Мы в дикую стужу
в разгромленной мгле
Стоим
на летящей куда-то земле —
Философ, солдат и калека.
В. Луговской «Кухня времени»
Своя крепость с двумя парами бойниц — кабинет в четыре окна. На фундаментах красного дерева сложены из бумажных кирпичиков вавилонские стены, в углах — зиккураты мюнц-кабинетов, хранящие внутри себя клады денариев и тетрадрахм. В центре крепости высится цитадель — несокрушимый письменный стол: на зелёном сукне перемешаны книги, рукописи, записные книжки, картонные карточки, одним словом, — листва, опавшая с мыслящего дерева под названием человек. Единственный комендант здесь, он может выдерживать осаду многие недели, как в тот раз, когда тираж книги арестовали и собратья-журналисты — хотя по какой такой бумажной матери собратья? — бесновались во враждебных редакциях, тщась спровоцировать — на звук, на слово, на дело. Каждое утро из бюро газетных вырезок приходит подборка ругани за день вчерашний. Травля? Всё равно… Успокоительный способ времяпрепровождения — взвешивание коллекционных монет крохотным аптекарским инструментом, занесение значений в каталожную книжицу. Бронзовый римский дуплет Септимия Севера — с него, подаренного, началась коллекция. Ах! Монета укатилась!.. Шмыгнула между средним и безымянным, проворно нырнула под тумбочку стола, но не слышно, чтоб закружилась на месте, звеня, — значит, не выбрала между орлом и решкой, замерла на «гуртике» — ободке, зацепившись верхним краем за пыльный низ ящика. Как убедиться, имела ли место быть необыкновенная случайность или годы сделали хозяина кабинета маловосприимчивым к звону монет? Он становится на колени, чтобы подставить к щели зеркальце. И вправду — римская деньга стоит на ребре. Скрипнула дверь.

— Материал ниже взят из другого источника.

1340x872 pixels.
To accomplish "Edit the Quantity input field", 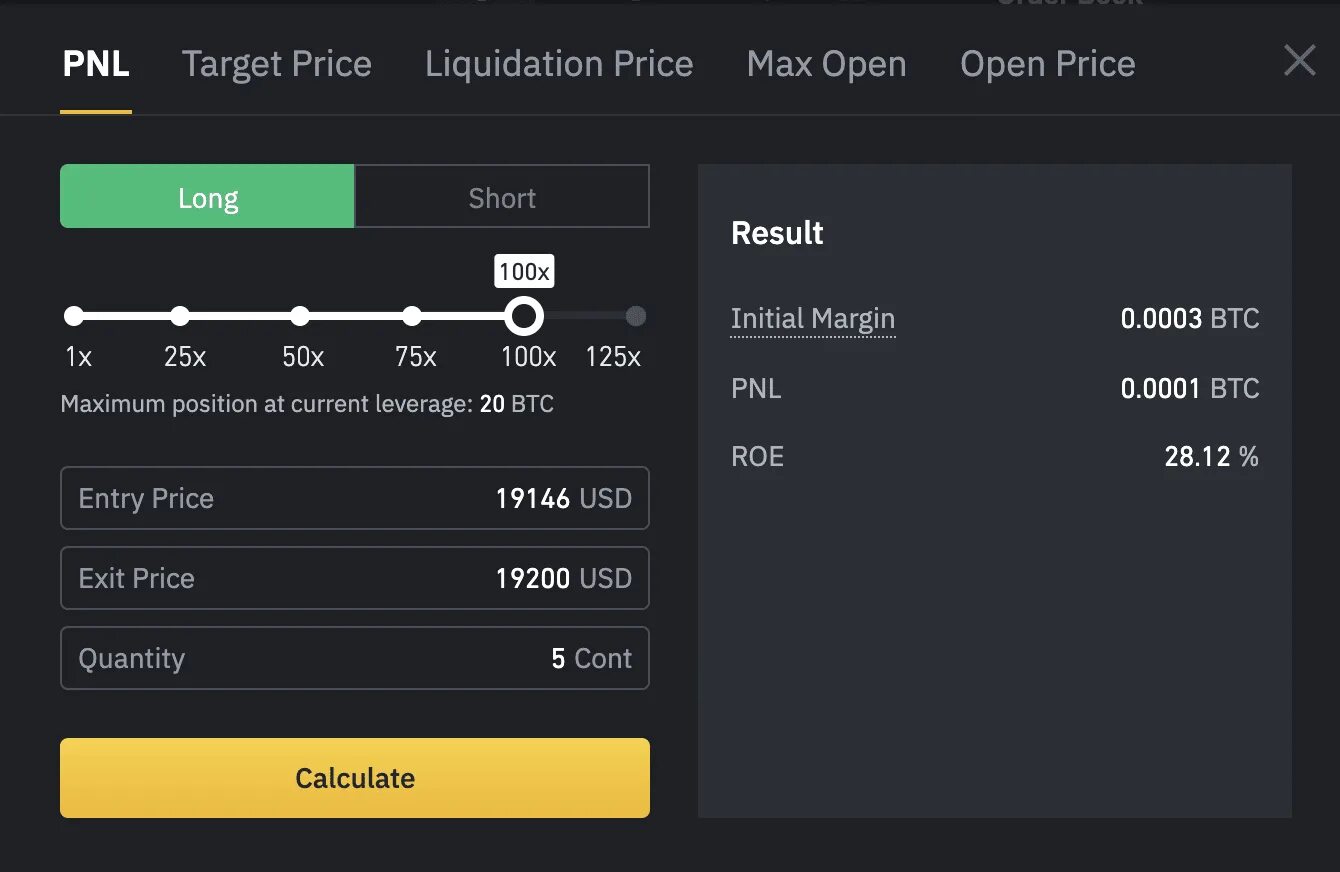I will coord(355,658).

— Вася, тут — к тебе! Какая-то девушка. На курсистку не похожа, но и не из простых — интеллигентка.
— Пусть проходит, — откликнулся Василий Васильевич и поспешно взобрался в кресло.

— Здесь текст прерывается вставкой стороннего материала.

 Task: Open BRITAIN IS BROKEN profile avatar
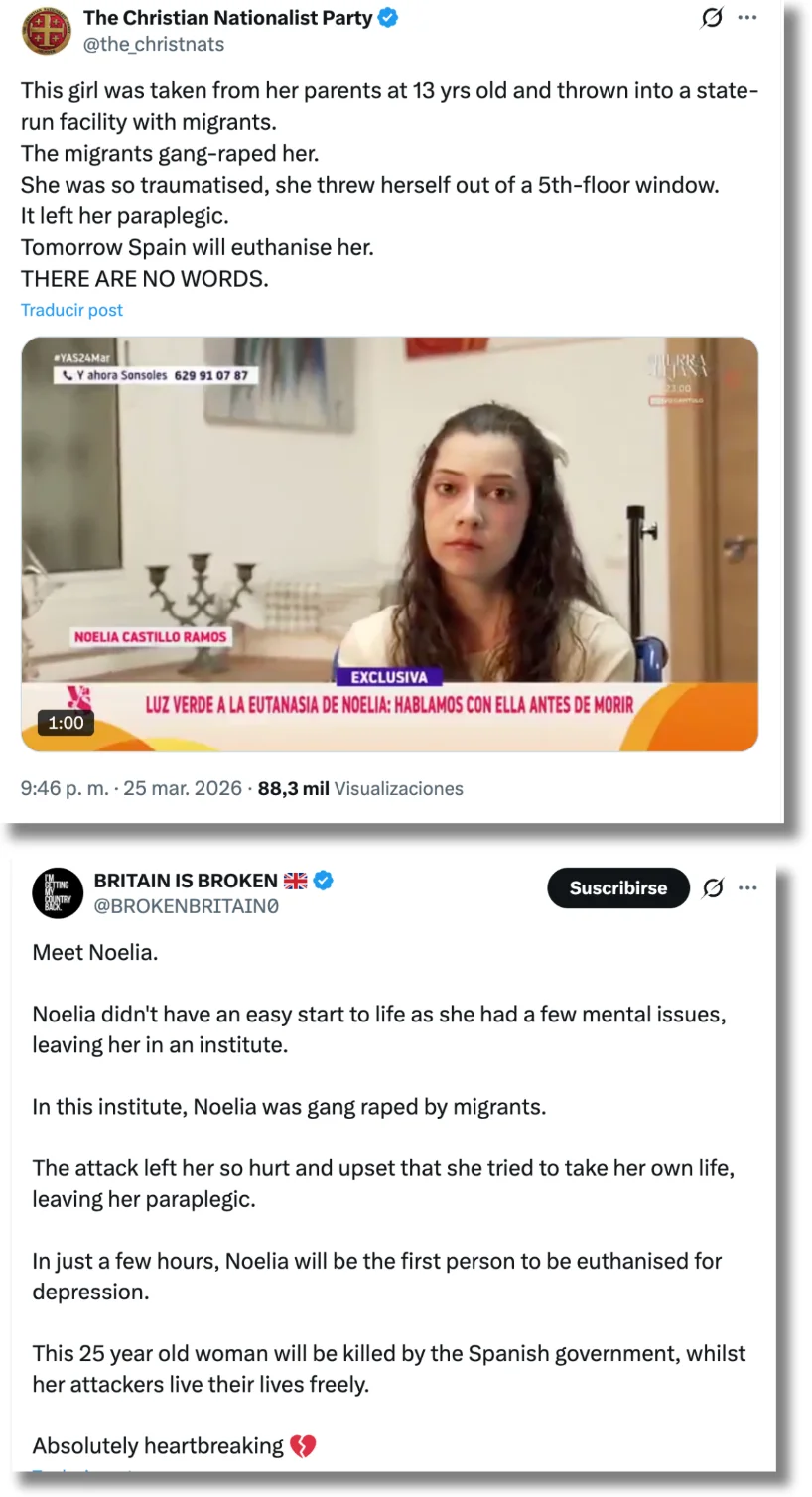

Девушка — чернявенькая, хроменькая, боязливо, даже не прошла, — проникла в кабинет, будто перебежчик из раскинувшегося за крепостными стенами враждебного мира, и замерла, смутившись благообразного старичка, сложившего руки за письменным столом.
— Варенька, душа моя, оставь нас, будь так добра.

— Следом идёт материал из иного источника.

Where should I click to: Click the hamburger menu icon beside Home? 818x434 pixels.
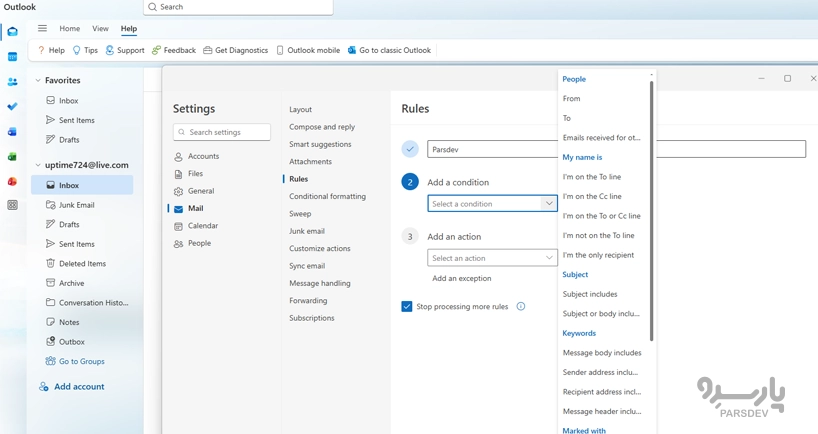click(42, 29)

Хозяйка исчезла, затворив дверь — не плотно: целомудренный просвет вёл в гостиную.
— Как звать-величать вас? — шутливым голосом задребезжал Василий Васильевич.
— Мариэтта.
— А по батюшке? — умиляется хозяин кабинета.
— Сергеевна.
— Ну, сказывайте, Мариэтта Сергеевна: что за беда? — приподнято продолжил Василий Васильевич.